Osservando l’andamento dei listini globali in concomitanza con gli ultimi episodi recenti assimilabili alla guerra in Ucraina, l’invasione del Kuwait nel 1991 e il conflitto in Iraq del 2003, dopo la prima fase di vendite generalizzate, i mercati tendono a rimbalzare con decisione, anche se la tensione non si è ancora attenuata. Con i rapporti PE tornati su livelli interessanti e una crescita degli utili ancora molto generosa per il 2022 (l’impatto della crisi attuale dovrebbe essere limitata a un -1%), potrebbe non mancare molto prima che si presentino le condizioni giuste per ricomprare rischio, monitorando sempre da vicino l’evoluzione della situazione in Ucraina.

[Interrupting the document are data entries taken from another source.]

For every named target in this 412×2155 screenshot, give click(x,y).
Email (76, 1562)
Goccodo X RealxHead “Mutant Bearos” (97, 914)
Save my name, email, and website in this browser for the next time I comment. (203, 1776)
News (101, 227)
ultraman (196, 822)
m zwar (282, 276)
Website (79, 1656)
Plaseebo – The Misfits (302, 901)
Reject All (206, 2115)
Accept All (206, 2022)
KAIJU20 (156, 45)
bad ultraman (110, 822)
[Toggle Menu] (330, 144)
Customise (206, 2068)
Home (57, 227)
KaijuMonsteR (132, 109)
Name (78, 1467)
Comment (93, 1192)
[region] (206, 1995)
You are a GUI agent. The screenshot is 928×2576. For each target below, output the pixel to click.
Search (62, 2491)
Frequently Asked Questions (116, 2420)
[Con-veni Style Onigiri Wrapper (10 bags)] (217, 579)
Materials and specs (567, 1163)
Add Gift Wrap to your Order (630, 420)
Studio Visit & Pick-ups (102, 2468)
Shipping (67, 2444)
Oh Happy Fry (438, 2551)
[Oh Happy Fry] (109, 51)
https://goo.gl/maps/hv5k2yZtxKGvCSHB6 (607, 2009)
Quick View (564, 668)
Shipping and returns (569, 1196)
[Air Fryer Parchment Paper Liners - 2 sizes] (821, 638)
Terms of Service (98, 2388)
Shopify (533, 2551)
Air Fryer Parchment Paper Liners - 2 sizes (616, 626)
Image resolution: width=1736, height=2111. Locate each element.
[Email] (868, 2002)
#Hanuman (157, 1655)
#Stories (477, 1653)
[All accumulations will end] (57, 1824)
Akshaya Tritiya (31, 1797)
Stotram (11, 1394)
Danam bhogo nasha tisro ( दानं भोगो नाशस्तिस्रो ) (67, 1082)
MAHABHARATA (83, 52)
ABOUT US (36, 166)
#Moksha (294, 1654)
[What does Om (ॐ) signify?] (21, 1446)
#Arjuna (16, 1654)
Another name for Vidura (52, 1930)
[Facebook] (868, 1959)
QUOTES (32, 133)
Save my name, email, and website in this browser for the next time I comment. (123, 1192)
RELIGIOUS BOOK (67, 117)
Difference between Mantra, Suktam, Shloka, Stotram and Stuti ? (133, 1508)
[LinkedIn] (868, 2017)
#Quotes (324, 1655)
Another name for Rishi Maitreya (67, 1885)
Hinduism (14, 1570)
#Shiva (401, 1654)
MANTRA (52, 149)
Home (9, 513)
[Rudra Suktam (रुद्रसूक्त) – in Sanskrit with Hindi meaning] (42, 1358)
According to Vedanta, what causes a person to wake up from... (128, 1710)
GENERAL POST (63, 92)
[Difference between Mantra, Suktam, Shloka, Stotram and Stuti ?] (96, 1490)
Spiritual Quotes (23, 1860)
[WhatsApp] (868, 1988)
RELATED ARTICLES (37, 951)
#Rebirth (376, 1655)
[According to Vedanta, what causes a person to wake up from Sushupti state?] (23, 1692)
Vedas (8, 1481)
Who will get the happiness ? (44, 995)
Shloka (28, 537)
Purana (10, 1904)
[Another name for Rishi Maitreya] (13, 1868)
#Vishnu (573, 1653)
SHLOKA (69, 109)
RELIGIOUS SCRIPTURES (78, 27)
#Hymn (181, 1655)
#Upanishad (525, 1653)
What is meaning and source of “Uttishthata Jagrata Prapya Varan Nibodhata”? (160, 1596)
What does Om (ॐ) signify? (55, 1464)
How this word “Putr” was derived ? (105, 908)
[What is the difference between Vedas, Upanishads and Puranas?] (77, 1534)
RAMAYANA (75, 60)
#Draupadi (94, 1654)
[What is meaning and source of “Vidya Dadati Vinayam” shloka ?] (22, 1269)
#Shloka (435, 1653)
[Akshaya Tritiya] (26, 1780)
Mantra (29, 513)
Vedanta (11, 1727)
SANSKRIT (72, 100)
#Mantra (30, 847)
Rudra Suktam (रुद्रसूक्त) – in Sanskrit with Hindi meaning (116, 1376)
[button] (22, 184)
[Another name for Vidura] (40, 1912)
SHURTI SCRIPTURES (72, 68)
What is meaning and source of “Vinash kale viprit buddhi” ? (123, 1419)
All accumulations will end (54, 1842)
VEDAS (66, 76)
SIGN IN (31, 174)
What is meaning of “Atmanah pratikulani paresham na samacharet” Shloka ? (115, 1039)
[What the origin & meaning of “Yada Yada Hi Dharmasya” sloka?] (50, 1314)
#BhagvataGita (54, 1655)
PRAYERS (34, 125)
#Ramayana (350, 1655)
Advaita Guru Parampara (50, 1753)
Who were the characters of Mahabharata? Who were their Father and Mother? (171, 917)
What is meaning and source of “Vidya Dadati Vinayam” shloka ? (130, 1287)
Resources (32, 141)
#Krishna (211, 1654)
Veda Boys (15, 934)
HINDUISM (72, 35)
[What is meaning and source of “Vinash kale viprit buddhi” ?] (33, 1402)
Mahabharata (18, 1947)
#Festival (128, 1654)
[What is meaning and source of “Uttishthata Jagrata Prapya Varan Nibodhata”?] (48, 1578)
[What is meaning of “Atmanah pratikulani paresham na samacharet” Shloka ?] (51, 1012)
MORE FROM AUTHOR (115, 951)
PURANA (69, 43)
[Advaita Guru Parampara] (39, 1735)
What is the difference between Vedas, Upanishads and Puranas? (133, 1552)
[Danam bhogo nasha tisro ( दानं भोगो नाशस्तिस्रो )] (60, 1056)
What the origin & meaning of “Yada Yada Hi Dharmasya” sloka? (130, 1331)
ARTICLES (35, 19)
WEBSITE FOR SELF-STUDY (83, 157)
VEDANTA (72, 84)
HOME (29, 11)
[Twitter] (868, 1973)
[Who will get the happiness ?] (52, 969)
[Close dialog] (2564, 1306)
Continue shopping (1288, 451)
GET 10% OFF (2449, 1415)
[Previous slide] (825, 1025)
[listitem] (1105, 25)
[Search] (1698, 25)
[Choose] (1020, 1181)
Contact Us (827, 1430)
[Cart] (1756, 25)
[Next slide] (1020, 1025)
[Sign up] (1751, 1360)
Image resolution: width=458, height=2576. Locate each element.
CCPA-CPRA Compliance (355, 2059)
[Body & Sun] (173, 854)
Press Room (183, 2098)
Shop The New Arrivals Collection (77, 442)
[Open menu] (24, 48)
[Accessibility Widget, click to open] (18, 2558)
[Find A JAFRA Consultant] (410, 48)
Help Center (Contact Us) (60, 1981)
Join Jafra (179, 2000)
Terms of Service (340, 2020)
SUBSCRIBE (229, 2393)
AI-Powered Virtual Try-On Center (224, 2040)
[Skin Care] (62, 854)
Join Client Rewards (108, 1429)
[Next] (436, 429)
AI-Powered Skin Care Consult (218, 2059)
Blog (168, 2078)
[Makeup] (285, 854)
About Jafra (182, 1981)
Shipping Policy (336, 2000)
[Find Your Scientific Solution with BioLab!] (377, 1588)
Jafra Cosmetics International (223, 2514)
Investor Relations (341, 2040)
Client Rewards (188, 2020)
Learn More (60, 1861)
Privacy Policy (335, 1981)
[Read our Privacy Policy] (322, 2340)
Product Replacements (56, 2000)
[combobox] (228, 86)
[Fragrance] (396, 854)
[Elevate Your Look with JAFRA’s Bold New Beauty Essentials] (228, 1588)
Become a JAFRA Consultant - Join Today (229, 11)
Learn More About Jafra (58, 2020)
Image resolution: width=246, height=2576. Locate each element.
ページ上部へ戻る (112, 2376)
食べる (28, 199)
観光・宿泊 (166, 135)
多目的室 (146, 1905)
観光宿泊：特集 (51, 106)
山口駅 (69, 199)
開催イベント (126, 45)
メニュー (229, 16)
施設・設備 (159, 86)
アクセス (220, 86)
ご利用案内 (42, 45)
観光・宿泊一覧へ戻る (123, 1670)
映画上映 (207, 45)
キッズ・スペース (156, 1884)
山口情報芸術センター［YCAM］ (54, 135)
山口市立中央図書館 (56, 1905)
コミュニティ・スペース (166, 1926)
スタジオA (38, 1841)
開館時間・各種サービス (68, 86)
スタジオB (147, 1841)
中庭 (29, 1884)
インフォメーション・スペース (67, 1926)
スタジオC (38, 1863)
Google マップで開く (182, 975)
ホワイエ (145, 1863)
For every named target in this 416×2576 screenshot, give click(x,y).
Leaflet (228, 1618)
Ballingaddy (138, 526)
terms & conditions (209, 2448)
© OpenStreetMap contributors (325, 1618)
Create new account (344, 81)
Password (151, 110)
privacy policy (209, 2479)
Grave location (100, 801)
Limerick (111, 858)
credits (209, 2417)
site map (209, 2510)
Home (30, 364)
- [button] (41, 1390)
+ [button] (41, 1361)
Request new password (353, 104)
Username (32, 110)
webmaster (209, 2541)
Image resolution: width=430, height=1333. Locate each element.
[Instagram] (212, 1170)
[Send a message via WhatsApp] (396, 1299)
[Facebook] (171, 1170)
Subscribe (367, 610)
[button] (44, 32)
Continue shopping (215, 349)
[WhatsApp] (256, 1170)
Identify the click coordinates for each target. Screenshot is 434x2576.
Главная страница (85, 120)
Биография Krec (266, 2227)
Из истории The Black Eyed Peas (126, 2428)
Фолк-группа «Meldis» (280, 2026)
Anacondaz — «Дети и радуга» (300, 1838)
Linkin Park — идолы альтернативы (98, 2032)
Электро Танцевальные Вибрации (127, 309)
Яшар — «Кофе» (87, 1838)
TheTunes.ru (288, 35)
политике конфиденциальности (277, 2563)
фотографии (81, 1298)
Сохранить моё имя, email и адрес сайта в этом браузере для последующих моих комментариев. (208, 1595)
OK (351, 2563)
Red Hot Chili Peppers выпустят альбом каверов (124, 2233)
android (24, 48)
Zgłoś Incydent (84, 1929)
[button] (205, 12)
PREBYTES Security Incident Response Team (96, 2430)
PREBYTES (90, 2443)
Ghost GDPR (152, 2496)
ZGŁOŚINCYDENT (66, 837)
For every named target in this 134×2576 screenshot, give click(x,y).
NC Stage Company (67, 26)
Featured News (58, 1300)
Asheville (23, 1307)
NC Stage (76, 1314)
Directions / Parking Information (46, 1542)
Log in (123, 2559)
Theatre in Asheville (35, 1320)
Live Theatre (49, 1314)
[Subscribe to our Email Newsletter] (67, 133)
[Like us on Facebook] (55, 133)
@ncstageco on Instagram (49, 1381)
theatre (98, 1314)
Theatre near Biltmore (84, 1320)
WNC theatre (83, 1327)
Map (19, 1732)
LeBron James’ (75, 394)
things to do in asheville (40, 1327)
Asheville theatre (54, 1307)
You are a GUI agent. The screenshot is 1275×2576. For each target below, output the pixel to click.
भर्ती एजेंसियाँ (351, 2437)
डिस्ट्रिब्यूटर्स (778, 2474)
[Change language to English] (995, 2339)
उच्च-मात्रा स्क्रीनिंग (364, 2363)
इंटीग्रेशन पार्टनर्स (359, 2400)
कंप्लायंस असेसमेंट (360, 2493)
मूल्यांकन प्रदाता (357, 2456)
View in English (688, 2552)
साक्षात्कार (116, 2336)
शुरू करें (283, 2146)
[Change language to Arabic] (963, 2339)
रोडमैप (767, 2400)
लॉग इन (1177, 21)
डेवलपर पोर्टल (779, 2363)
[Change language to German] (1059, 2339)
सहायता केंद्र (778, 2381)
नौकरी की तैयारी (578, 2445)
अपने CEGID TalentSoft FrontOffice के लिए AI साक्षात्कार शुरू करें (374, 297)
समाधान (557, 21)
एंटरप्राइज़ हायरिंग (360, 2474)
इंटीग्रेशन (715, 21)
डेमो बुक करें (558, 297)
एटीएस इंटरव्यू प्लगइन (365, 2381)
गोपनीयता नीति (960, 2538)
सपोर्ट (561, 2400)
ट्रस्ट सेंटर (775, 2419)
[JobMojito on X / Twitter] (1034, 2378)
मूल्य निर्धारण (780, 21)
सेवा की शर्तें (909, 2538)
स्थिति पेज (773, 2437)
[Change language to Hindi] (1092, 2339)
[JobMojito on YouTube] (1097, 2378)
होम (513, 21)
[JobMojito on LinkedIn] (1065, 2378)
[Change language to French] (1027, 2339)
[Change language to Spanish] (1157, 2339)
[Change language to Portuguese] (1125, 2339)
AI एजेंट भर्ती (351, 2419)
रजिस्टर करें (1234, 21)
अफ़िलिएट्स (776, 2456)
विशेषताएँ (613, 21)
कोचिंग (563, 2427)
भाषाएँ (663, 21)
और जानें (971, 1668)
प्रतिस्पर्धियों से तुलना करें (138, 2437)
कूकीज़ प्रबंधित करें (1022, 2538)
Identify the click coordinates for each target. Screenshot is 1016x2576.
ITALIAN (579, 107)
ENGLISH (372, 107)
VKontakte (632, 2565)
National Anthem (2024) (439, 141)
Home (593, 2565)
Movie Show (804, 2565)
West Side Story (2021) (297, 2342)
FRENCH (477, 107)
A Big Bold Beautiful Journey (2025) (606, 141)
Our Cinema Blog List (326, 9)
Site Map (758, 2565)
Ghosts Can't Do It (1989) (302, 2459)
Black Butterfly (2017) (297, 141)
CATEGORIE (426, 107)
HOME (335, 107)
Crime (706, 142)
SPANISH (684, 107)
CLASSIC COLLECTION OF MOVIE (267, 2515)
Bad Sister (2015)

Un incoraggiamento in tal senso viene suffragato anche dall’indicatore più semplice dei premi di rischio costituito dalla differenza tra Earnings Yield (il reciproco del rapporto Prezzo/Utili) e Bond Yield reale. Nel grafico che segue (si veda la Figura 5) si vede l’evoluzione delle due grandezze per il mercato USA (EY dell’S&P500 e YTM del mercato dei TIPS). Si noti come, a differenza dell’andamento crescente e parallelo delle due linee all’inizio dell’anno, nelle ultime sedute si sia vista una netta divergenza. La prima fase si deve alla spinta delle banche centrali sul sentiero dei tassi (reali a +0,7%): detto ‘shock da duration’ si trasmette (meno che proporzionalmente) alle valutazioni azionarie (EY +0,3%) con premi di rischio (ERP) che si riducono (-0,4%). La crisi geopolitica grava sui PE (con EY un ulteriore 0,3% più elevati), ma trova i rendimenti un po’ più alti e in grado di assorbire parte (-0,2%) della dilatazione dei premi di rischio (0,5% in totale; anche se solo 0,1% da inizio anno). Il calo dei tassi reali si deve, a sua volta, in parte al ‘flight to quality’ visibile anche sui rendimenti nominali, ma anche al brusco rialzo delle aspettative d’inflazione (la crisi russa porta a minor crescita e maggior inflazione, quindi a banche centrali più caute). L’eventuale ‘assestamento’ del quadro internazionale dovrebbe dunque comportare un rientro almeno parziale degli ERP a valere su entrambe le componenti EY e BY a vantaggio delle azioni e a detrimento delle obbligazioni.

Considerato che nelle ultime settimane le cattive notizie si sono concentrate sul Vecchio Continente (BCE più aggressiva e crisi Ucraina), si può ridurre l’esposizione azionaria europea a vantaggio del Giappone o dei mercati emergenti.